February 6, 1996 in Nation/World

Decline In Military Air Crashes Reported

Associated Press
 

Military aircraft crashes have steadily declined over the past 20 years, but they still cost the Defense Department more than $1 billion a year, congressional investigators said Monday.

The General Accounting Office report found that human error is a factor in three-quarters of all crashes.

Investigators found that the number of military air crashes dropped from 309 in 1975 to 76 last year. Deaths declined from 285 to 85.

Rep. Ike Skelton, who requested the study, said he was surprised at the findings.

“The increased media coverage of these accidents left an impression we were seeing higher numbers of crashes and deaths,” said Skelton, D-Mo., a senior member of the House National Security Committee.

“While this report offers little consolation to those who have lost loved ones, it shows that military aviation safety has improved,” Skelton said.

The most recent military crash occurred Jan. 29 in Nashville, Tenn., when a Navy F-14 slammed into a residential neighborhood shortly after takeoff, killing two crew members and three people on the ground.

The commander of that squadron, Cmdr. Fred Kilian, has been relieved of his command because of its poor safety record.

The GAO found that human error was a factor in 73 percent of the military crashes. The errors included those by pilots as well as mistakes made by maintenance crews and air traffic controllers.

The study focused on accidents involving all Pentagon aircraft that resulted in a death or permanent disability, a destroyed aircraft or damage of $1 million or more.
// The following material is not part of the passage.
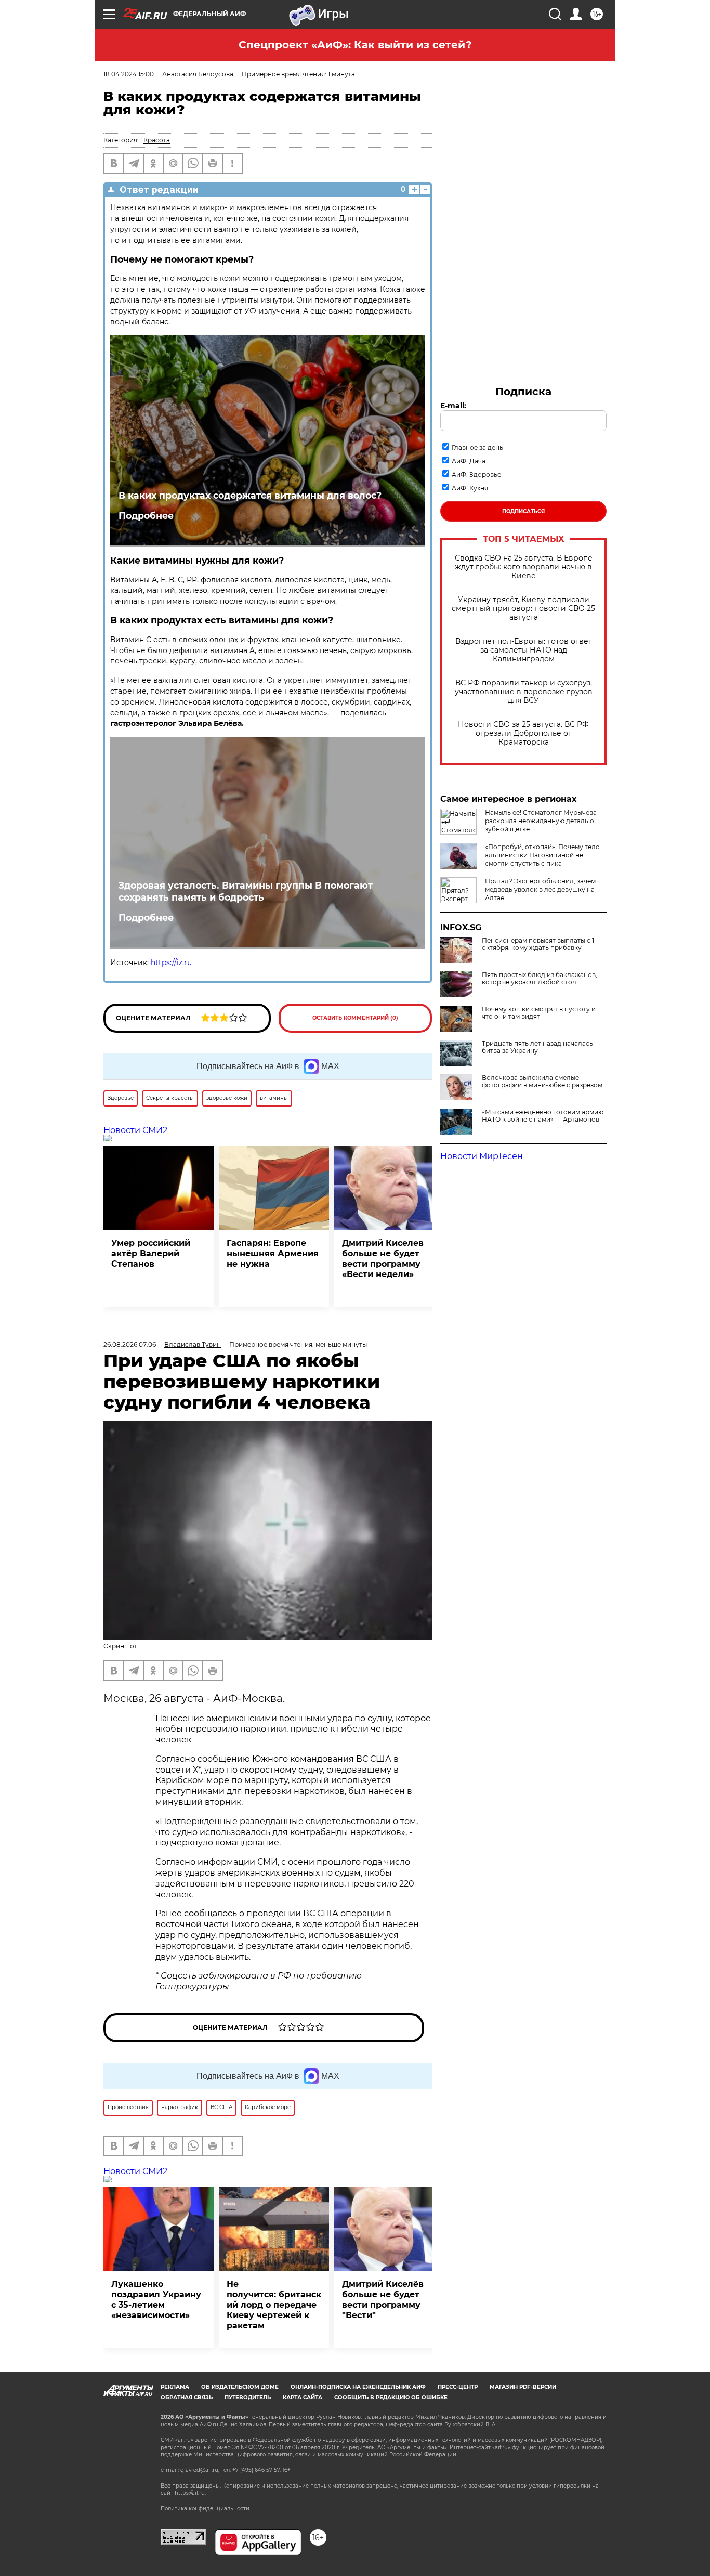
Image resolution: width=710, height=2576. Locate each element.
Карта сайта (302, 2397)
Crashes stemming from combat were not included.

Over the 20 years covered by the study, these crashes have cost the military $21 billion, including $1.3 billion in 1995.

During that period, there were 3,828 military air crashes that killed 3,810 people and destroyed 3,483 aircraft.

The report also raised some questions about the independence of the Army, Air Force and Navy investigative boards that examine the crashes.